**TO-DO LIST**
**a)** Repeat word for word the passage of the rat article starting at "She threw away" and ending at "the corridor, waiting.".
**b)** Summarize the article about rats in two sentences.
**c)** Go on with the article about Tina Clark's rats from the point where it stops.

**DOCUMENT SECTION**
There is a rat for every person in the British Isles. Our way of life has invited them inby Vanora Bennett / October 20, 2003 / Leave a comment
It took Tina Clark a while to believe she had rats. When she first found packets of biscuits torn open in the kitchen cupboard, she assumed her ten-year-old daughter, Amie, had been snacking. But the container of cat food under the sink was also ripped open. She got a lid for it, but it was attacked again; there were teethmarks on the lid.
She threw away the food in the cupboards, and found two big holes in the chipboard at the back. There was another hole a foot wide, falling away into darkness, behind a panel in the corridor outside. All the holes had black greasy marks on their edges. Her cats spent hours by the panel in the corridor, waiting.
Then the sounds began. They were tentative noises which might have been many other things. You could choose to think they were floorboards creaking, heaters clicking off, or twigs tapping at a window. But Tina had encountered rats before, and she was brave enough to recognise the scuttering of claws.

[Portion of a data file]
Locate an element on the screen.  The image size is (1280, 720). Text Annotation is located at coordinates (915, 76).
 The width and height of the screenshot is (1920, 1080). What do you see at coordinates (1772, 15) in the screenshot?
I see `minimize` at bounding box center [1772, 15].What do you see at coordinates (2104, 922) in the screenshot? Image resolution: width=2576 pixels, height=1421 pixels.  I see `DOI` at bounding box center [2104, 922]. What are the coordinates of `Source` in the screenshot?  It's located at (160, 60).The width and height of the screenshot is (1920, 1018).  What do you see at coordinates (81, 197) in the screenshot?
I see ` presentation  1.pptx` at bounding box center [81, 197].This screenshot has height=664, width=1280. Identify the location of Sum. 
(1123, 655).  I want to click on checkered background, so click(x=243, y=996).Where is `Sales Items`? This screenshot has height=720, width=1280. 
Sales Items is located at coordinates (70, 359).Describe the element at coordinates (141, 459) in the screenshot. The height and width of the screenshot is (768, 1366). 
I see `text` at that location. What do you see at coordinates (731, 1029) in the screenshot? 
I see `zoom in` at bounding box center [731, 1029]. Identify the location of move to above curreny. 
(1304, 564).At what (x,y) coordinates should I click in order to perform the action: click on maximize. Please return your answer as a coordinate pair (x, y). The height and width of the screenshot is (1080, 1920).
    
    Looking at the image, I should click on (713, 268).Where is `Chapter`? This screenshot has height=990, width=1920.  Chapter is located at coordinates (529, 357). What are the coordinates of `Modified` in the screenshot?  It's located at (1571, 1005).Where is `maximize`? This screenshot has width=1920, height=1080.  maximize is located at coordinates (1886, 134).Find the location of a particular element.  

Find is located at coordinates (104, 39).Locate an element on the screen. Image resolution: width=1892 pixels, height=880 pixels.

**RESPONSES TO THE EXERCISE**
**a)**
She threw away the food in the cupboards, and found two big holes in the chipboard at the back. There was another hole a foot wide, falling away into darkness, behind a panel in the corridor outside. All the holes had black greasy marks on their edges. Her cats spent hours by the panel in the corridor, waiting.

**b)** Tina Clark was slow to believe she had rats, at first blaming her daughter for torn biscuit packets, until the cat food container under the sink was ripped open and its lid showed teethmarks. She then found holes with black greasy edges behind the cupboard and behind a corridor panel, and began hearing noises she recognized as the scuttering of claws.

**c)**
The rat population of Britain is growing very fast. The number of brown rats-Rattus norvegicus, which came to this country in the 18th century aboard timber ships from Scandinavia-has grown 53 per cent in five years. There are over 60m of them-at least one for every person in the British Isles. Rattus rattus, the plague-carrying black rat that died out centuries ago in this country, is back too. It is found in ports, sneaking ashore with cargoes from newly capitalist eastern Europe.
The brown rat prefers to live underground, feeding at dawn and dusk and shunning danger. But there are now so many of them that they come out in daylight.
Rats can climb walls with their long claws. They can push their heads constructed of overlapping plates into cracks in your skirting board no wider than a pen, and wriggle their bodies along behind like a sausage. And they can swim up into houses from the sewers, through the S-bend in lavatories.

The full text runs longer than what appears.